Bounded probability implies convergence in probability

Question

Let $(X_n)$ be a sequence of random variables and $(a_n),(b_n)$ be two sequences of non-negative real numbers such that $a_n\downarrow 0$ and $b_n\downarrow 0$ when $n\to\infty$.

If for any $t>0$, $$ P(|X_n|\geq a_n+t)\leq b_n, $$ can we conclude that $X_n\overset{P}{\to}0$ as $n\to\infty$? From the hypothesis I know that for any $t>0$ $$ \lim_{n\to\infty}P(|X_n|\geq a_n+t)=0. $$ But I do not see why the fact that $a_n\downarrow 0$ implies that $$ \lim_{n\to\infty}P(|X_n|\geq t)=0. $$ I was trying to use Slutsky's theorem, but I don't know anything of the convergence of $|X_n|-a_n$. Other thing is that for $n$ sufficiently large $a_n\leq \epsilon$ for any $\epsilon>0$, so $$ P(|X_n|\geq a_n+t)\leq P(|X_n|\geq \epsilon+t), $$ but that doesn't help either.

Any suggestions?

Answer 1

Fix $s > 0$. We want to show that $\mathbb{P}(|X_n| \geq s) \to 0$ so fix $\varepsilon > 0$ and we aim to show that for large enough $n$, $\mathbb{P}(|X_n| \geq s) < \varepsilon$.

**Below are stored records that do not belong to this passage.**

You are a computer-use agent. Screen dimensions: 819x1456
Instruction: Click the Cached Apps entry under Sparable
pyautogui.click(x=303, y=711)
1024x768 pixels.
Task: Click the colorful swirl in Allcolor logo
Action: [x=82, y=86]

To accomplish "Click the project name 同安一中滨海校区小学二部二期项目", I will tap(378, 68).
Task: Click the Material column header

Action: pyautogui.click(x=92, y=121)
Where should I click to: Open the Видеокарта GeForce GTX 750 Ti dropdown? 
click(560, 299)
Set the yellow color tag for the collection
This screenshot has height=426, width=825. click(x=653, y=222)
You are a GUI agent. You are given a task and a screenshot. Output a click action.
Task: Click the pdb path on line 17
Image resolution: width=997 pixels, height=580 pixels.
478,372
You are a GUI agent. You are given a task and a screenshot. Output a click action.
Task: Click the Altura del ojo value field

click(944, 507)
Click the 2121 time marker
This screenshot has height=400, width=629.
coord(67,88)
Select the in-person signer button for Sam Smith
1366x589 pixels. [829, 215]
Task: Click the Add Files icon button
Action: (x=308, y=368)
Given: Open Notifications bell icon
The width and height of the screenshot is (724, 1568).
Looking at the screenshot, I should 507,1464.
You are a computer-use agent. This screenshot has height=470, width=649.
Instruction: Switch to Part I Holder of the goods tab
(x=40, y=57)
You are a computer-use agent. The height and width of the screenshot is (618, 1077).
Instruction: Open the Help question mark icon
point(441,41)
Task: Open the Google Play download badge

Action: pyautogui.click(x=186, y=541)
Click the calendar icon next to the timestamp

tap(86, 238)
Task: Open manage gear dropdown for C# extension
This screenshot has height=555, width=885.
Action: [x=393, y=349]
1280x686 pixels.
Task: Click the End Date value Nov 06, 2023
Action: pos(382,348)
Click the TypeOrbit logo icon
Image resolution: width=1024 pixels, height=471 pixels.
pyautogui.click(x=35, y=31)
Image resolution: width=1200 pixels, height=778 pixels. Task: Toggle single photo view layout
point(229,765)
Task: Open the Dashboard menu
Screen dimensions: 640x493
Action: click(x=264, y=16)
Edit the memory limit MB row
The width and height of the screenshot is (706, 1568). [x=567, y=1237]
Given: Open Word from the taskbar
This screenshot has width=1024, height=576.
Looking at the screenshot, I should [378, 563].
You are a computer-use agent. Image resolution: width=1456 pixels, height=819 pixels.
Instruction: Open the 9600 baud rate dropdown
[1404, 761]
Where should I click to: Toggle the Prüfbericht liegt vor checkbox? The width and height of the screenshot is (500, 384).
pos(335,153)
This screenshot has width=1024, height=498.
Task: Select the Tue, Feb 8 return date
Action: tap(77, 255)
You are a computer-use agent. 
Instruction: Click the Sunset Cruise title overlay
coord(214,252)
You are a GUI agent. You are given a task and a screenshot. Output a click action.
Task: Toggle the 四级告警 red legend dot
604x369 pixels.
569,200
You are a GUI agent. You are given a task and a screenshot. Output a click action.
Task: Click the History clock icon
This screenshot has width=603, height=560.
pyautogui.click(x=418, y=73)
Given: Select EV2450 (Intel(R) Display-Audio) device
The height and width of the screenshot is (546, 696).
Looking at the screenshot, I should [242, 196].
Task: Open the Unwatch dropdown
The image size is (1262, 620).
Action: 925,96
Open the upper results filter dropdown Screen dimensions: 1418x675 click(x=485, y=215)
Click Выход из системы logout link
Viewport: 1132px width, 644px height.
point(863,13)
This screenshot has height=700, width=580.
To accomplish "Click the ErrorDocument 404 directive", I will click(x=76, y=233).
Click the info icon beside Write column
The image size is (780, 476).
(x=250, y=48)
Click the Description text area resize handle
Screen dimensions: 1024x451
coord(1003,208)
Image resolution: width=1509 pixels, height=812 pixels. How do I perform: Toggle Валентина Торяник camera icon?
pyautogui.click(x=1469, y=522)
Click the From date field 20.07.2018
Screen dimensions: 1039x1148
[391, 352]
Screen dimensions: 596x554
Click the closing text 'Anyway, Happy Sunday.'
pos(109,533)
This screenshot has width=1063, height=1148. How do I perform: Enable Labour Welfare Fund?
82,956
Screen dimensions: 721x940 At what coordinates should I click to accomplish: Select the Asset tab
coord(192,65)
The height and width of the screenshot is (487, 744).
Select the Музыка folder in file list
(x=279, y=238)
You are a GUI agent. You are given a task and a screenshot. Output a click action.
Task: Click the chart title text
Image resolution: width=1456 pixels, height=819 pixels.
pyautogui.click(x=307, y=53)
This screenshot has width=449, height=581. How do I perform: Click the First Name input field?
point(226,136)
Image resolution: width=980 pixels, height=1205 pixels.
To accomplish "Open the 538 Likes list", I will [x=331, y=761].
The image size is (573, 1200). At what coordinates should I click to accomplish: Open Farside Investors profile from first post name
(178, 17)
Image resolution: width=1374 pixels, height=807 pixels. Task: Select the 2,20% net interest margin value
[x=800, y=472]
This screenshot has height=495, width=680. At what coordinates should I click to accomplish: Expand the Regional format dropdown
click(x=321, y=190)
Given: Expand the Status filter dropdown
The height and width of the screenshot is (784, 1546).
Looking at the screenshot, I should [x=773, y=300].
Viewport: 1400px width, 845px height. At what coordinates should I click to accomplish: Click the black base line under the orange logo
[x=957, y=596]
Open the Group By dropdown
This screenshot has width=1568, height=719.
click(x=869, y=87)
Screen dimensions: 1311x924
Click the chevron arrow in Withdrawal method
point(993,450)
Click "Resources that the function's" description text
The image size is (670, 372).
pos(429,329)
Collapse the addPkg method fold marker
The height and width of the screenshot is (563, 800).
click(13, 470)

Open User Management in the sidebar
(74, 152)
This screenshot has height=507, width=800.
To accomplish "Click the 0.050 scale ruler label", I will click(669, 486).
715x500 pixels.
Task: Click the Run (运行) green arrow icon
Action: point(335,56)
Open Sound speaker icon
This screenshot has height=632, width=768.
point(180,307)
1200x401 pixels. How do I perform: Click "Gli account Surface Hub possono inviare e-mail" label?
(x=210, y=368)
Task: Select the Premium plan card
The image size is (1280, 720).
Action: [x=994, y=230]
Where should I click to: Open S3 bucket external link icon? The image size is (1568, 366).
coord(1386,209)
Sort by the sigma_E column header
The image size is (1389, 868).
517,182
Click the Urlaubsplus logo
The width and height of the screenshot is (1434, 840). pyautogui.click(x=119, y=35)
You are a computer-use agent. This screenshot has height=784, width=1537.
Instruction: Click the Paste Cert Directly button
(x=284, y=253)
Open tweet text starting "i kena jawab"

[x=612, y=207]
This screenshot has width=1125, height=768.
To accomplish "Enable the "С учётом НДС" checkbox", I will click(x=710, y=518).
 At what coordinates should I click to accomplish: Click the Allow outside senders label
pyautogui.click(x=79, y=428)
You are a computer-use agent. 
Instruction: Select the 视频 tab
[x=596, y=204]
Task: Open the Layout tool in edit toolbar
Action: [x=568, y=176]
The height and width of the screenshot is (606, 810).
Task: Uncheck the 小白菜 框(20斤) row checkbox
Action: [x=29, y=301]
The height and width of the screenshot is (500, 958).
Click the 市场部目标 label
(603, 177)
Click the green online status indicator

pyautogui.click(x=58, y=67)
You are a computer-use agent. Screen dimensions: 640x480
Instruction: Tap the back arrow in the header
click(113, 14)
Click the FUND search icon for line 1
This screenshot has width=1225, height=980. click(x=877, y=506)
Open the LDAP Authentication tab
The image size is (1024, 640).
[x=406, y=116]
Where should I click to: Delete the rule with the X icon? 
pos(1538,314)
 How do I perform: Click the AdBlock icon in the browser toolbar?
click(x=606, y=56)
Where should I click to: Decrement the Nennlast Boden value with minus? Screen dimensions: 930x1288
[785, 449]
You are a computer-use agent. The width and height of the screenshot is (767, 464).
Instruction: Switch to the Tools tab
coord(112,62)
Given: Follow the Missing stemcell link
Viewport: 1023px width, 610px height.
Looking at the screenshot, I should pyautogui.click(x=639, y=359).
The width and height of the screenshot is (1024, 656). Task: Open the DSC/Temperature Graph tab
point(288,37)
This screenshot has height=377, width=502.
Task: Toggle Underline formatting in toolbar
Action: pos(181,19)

By the assumption applied with $t = \frac{s}{2}$, $$\mathbb{P}(|X_n| \geq a_n + \frac{s}{2}) \to 0$$ Combining this fact with the assumption that $a_n \to 0$, there is an $N$ such that $n \geq N$ implies that $a_n < \frac{s}{2}$ and $\mathbb{P}(|X_n| \geq a_n + \frac{s}{2}) < \varepsilon$. This means that if $n \geq N$, $|X_n| \geq s$ implies that $|X_n| \geq a_n + \frac{s}{2}$. Therefore, for $n \geq N$, $$\mathbb{P}(|X_n| \geq s) \leq \mathbb{P}(|X_n| \geq a_n + \frac{s}{2}) < \varepsilon$$ which gives the desired convergence.

Answer 2

Let $\epsilon>0$ be fixed and let $t=\frac{1}{2}\epsilon$.

Then for $n$ large enough we have $a_{n}+t<\epsilon$ so that $P\left(\left|X_{n}\right|\geq\epsilon\right)\leq\left(\left|X_{n}\right|\geq a_{n}+t\right)\leq b_{n}$.

This leads to $\lim_{n\to\infty}P\left(\left|X_{n}\right|\geq\epsilon\right)=0$.

Then the fact that this works for every $\epsilon>0$ allows the conclusion that $X_{n}\stackrel{P}{\to}0$.